O resultado da transformação é Reincarnated, melhor do que qualquer disco de rap que o ex-cachorro tenha lançado ultimamente. No documentário que precedeu o álbum, ele explica como encontrou Jah. Com os anciãos rastas, aprendeu a importância da paz e da comunhão com a natureza. De Bunny Wailer, ex-integrante dos Wailers originais e lenda viva local, recebeu o apelido leonino e a missão de reinventar seu espírito e, por tabela, sua carreira.
Iluminado por esta energia, Snoop recrutou Diplo e Major Lazer para produzirem o trabalho que revelaria o novo homem, pai, marido e artista que ele se tornou. A dupla, especialista em batidões, pega leve e só acelera em “Fruit Loops”, erigida sobre a levada do clássico “Under Me Sleng Teng”, de Wayne Smith, que em 1985 introduziu a era digital na música jamaicana. Nas demais faixas, a brisa e a brasa dominam.



Logo na abertura, a enraizada “Rebel Way” alerta que há muita morte, destruição, ruína e incompreensão na música – males não alheios ao passado gangsta de seu autor. “Smoke The Weed” atualiza o refrão original cunhado por Palma Dog em 1984 para um libelo em prol do mato queimado. Imersa na cultura da ilha, “Boulevard” remete ao rock steady, um dos gêneros que embalava os bailões de Kingston na década de 1960.

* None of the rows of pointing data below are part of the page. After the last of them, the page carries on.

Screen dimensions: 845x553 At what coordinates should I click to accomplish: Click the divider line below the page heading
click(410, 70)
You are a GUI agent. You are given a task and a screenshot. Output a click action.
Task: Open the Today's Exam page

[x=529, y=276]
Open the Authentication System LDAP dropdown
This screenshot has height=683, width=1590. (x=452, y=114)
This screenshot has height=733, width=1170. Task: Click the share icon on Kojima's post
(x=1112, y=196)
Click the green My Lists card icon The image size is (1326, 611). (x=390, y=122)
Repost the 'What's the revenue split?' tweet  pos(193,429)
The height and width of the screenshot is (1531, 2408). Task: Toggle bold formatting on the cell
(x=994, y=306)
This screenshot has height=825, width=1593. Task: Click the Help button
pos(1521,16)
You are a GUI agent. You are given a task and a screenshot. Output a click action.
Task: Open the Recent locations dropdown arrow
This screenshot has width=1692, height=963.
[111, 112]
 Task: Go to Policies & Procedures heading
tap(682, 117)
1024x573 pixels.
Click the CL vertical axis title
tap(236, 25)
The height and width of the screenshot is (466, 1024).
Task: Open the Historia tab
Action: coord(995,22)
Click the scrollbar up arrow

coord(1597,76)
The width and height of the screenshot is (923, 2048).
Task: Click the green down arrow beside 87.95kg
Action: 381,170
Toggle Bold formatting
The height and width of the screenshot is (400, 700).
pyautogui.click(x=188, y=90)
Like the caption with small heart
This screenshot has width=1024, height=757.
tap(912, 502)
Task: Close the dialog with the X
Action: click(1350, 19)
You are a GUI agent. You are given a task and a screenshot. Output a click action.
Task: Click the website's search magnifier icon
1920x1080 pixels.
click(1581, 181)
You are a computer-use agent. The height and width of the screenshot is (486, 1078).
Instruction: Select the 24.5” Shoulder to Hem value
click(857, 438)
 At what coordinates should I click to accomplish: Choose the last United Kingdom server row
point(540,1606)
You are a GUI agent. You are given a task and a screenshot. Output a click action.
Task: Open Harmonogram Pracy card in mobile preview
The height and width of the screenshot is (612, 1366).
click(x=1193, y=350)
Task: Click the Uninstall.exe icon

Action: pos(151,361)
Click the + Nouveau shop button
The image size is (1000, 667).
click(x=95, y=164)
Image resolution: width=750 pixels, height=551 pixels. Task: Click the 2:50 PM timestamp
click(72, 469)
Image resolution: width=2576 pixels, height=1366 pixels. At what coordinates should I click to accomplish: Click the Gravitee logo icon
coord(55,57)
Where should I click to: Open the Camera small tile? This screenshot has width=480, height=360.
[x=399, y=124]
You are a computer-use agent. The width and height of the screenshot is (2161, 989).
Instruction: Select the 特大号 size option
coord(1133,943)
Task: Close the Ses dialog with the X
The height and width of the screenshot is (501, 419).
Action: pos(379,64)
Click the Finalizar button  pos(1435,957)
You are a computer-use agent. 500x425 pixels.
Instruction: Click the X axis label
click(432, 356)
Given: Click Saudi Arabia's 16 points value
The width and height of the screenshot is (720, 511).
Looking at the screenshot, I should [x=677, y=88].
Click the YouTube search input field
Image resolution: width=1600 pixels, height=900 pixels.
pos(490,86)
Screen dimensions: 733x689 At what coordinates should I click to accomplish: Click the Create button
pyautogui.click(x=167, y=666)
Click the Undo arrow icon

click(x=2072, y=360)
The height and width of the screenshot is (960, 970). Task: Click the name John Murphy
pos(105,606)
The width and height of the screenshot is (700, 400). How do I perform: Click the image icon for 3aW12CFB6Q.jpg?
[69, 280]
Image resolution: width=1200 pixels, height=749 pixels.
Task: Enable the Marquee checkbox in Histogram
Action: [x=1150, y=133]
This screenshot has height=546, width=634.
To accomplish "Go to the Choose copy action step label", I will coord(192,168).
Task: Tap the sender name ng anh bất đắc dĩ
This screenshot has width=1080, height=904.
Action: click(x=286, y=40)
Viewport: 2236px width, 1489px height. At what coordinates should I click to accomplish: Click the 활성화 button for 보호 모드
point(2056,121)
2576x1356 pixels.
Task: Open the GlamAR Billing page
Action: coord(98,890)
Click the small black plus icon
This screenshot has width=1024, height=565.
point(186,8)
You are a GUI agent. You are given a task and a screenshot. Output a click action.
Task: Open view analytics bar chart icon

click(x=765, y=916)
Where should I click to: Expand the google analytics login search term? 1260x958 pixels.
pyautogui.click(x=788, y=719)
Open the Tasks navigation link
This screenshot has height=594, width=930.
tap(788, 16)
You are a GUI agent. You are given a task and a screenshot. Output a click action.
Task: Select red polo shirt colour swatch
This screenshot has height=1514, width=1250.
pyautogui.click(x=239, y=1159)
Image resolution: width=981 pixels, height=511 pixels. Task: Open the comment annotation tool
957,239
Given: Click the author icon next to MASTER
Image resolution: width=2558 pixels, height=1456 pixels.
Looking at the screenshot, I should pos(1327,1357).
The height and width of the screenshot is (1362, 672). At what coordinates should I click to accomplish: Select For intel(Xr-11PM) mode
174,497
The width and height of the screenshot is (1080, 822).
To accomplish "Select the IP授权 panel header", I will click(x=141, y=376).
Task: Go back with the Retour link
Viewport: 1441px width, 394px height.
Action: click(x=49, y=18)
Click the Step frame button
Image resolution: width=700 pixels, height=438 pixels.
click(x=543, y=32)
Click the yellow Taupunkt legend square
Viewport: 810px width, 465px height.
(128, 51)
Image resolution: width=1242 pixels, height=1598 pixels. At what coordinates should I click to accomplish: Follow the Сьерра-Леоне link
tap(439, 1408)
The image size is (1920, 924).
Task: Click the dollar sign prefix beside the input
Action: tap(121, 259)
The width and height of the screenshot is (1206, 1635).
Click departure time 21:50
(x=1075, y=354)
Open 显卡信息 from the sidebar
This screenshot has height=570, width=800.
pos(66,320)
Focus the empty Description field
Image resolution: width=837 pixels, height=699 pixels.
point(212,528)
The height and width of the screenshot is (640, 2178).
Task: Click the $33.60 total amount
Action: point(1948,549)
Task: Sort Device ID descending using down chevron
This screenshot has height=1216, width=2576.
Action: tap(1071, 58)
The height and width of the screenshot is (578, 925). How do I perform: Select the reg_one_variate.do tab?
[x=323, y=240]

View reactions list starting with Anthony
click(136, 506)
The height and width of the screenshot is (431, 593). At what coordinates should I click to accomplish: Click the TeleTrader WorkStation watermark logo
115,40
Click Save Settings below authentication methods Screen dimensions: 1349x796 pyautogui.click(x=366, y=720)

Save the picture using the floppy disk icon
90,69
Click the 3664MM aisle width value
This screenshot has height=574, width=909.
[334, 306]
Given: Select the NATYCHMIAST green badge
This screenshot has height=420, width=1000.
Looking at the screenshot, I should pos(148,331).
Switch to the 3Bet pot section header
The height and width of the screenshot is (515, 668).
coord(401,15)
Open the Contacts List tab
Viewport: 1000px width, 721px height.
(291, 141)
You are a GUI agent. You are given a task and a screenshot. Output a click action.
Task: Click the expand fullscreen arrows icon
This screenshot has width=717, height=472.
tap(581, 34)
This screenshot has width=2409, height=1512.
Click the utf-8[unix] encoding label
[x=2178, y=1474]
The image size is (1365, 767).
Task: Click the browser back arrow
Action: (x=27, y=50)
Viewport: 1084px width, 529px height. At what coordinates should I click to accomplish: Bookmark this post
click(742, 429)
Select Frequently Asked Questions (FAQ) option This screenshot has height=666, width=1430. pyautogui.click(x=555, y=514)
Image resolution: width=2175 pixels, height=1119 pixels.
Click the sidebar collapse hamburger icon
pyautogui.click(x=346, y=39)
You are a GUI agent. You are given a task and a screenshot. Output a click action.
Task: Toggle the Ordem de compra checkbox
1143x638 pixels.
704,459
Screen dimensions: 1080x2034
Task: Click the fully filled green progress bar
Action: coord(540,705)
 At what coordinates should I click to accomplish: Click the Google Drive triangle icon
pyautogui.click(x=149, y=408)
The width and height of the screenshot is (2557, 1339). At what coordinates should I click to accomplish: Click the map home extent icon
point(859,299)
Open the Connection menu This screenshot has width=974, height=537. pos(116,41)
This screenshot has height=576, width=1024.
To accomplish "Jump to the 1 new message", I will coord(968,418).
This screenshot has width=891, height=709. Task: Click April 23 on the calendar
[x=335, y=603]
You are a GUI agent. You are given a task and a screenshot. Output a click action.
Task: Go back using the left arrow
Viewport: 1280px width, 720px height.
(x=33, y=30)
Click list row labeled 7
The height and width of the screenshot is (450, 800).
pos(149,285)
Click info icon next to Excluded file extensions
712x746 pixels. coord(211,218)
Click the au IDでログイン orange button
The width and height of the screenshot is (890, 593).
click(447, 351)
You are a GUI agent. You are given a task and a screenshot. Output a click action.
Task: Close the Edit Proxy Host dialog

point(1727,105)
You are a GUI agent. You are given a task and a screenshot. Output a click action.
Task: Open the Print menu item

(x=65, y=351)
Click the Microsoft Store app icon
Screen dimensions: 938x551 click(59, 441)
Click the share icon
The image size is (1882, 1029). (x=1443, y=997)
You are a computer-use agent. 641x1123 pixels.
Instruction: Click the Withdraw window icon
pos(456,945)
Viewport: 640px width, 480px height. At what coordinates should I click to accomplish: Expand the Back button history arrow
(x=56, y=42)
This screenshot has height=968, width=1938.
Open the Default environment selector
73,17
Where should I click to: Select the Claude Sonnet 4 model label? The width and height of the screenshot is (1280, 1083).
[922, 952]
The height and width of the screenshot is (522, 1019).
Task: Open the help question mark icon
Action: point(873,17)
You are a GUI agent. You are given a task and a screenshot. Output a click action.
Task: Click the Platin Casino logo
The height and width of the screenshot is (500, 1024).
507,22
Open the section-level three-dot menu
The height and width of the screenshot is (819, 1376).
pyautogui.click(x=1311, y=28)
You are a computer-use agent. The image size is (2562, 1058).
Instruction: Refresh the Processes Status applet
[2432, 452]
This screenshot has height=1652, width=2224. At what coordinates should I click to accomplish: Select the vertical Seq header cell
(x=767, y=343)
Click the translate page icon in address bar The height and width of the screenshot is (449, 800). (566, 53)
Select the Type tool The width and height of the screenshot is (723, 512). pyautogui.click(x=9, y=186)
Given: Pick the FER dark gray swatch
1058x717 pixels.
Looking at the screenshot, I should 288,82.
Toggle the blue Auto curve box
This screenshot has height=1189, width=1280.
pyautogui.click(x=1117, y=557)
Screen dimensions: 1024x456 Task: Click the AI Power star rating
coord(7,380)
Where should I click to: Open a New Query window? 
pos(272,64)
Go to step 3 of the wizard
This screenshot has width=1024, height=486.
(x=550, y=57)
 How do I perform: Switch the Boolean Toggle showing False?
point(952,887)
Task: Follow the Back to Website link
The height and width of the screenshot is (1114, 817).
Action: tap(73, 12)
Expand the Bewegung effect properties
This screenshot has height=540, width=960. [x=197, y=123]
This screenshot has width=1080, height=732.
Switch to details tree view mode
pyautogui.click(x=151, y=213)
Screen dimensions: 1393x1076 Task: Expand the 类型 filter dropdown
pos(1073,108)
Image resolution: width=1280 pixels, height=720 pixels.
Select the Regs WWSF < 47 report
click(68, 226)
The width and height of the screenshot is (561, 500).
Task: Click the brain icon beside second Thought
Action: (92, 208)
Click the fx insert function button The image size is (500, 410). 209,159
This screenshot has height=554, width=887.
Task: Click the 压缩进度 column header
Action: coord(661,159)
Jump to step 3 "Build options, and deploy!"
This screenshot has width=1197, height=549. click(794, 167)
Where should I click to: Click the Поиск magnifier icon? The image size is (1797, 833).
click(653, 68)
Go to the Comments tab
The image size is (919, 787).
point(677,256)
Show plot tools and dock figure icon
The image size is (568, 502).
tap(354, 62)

Assim que ganhou as ruas, Reincarnated dividiu opiniões. Wailer voltou atrás e o acusou de heresia. A crítica considerou apenas oportunismo – conclusão meio automática depois de ver a velha guarda de fora para dar lugar a participações dos nada ortodoxos Miley Cyrus e Akon. Mais óbvio, no entanto, é perceber que Snoop e reggae foram feitos um para o outro, em uma conexão que demorou para acontecer e, agora concretizada, parece evidente. O resto se dissipa na fumaça.